Fiona Lynch Office tops Ace Hotel Sydney with a luxuriously down under restaurant

Outback and On Top

Since its founding in 1999, the Ace Hotel Group has been at the vanguard of the boutique hotel craze. By striking an intentional, tasteful balance between vernacular charm and cosmopolitan creature comforts, Ace Hotels (and their emerging competitors, such as Marriott Bonvoy’s Design Hotels) have become the hospitality standard for the globe-trotting creative class. Now, with new consolidated ownership and nearly 30 years of trend-setting experience to bolster their brand, Ace has ventured south of the equator for the very first time.

(Anson Smart)

Opened in 2021 and located in Sydney’s Surry Hills neighborhood, Ace Hotel Sydney calls a 20th-century brick factory and warehouse (née Tyne House) home. Built in 1915 and inspired by the Chicago School’s early skyscrapers, the 10-story tower has now been joined by an 18-story addition and boasts 257 hotel rooms in total. Bates Smart Architects led the refurbishment of the warehouse and the construction of the addition, with Flack Studio tackling the art curation and interior styling: earthy colors and textures evocative of Australia’s landscape, bulbous lighting, and indulgently upholstered furnishings.

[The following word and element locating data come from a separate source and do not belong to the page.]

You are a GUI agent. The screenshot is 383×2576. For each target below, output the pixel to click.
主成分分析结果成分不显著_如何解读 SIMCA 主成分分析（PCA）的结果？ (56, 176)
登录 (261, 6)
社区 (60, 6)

Crowning the hotel is KILN, Ace Hotel Sydney’s rooftop restaurant and bar, which opened in October. A refined eclecticism defines the menu—Italian, Japanese, and Southeast Asian dishes made with Australian ingredients and an outback sensibility—and the design. Spearheaded by Fiona Lynch Office (FLO), KILN offers “an Australian take on what an Ace Hotel could be, reflecting Australia’s culture, colors and design language,” explained founder Fiona Lynch. “Our approach when designing hospitality projects is a tangible expression of elements: people, place, and provenance. We aim to create an ambience that transcends a space, so understanding a brand’s DNA is important.”

(Anson Smart)

(Anson Smart)

FLO approached integrating Ace’s alchemical design philosophy with Australia’s distinct natural landscape by focusing on color and materials, almost all of which were locally sourced. Across the restaurant’s two dining areas and bars, lounge, and terrace dining areas, a mixture of bold-but-earthy hues call to mind the colors of the continent’s natural totality. “We looked to the filtered hues of Australian red and brown earth, the greens of native gum trees and grasses, and the luminescent blue of our southern sky for inspiration,” says Lynch. “These are represented in the khaki greens and reds seen in the stone and fabrics, the rawness of the timbers, and the striking blue resin wall that greets guests in the restaurant lobby.”

(Anson Smart)

That spirit of locality is carried through even into the textiles that adorn the restaurant’s walls. By salvaging materials from Tyne House’s renovation, crushing them into a pigment, and then hand-painting Belgian linen with these ultra-vernacular colors, FLO, in collaboration with Spacecraft Studio, created a uniquely Ace-Australian take on terrazzo, the oh-so-chic material that assures people-in-the-know that they are indeed somewhere quite fancy.

(Anson Smart)

Lest the down under vibe become too overbearing, FLO made sure to specify furnishings that are en vogue and timeless. Specifically referencing Frank Lloyd Wright, KILN’s seating is boxy and low to the ground. Its lighting evokes Isamu Noguchi’s rounded but discrete illumination, while the bar and backbar shelving looks to Donald Judd’s rectilinear metallic art pieces.

“[Ace Hotel Sydney’s] desire was for KILN to feel distinctly different to other spaces within the hotel, and the result has captured this desire in an original, beautifully resolved way,” said Lynch.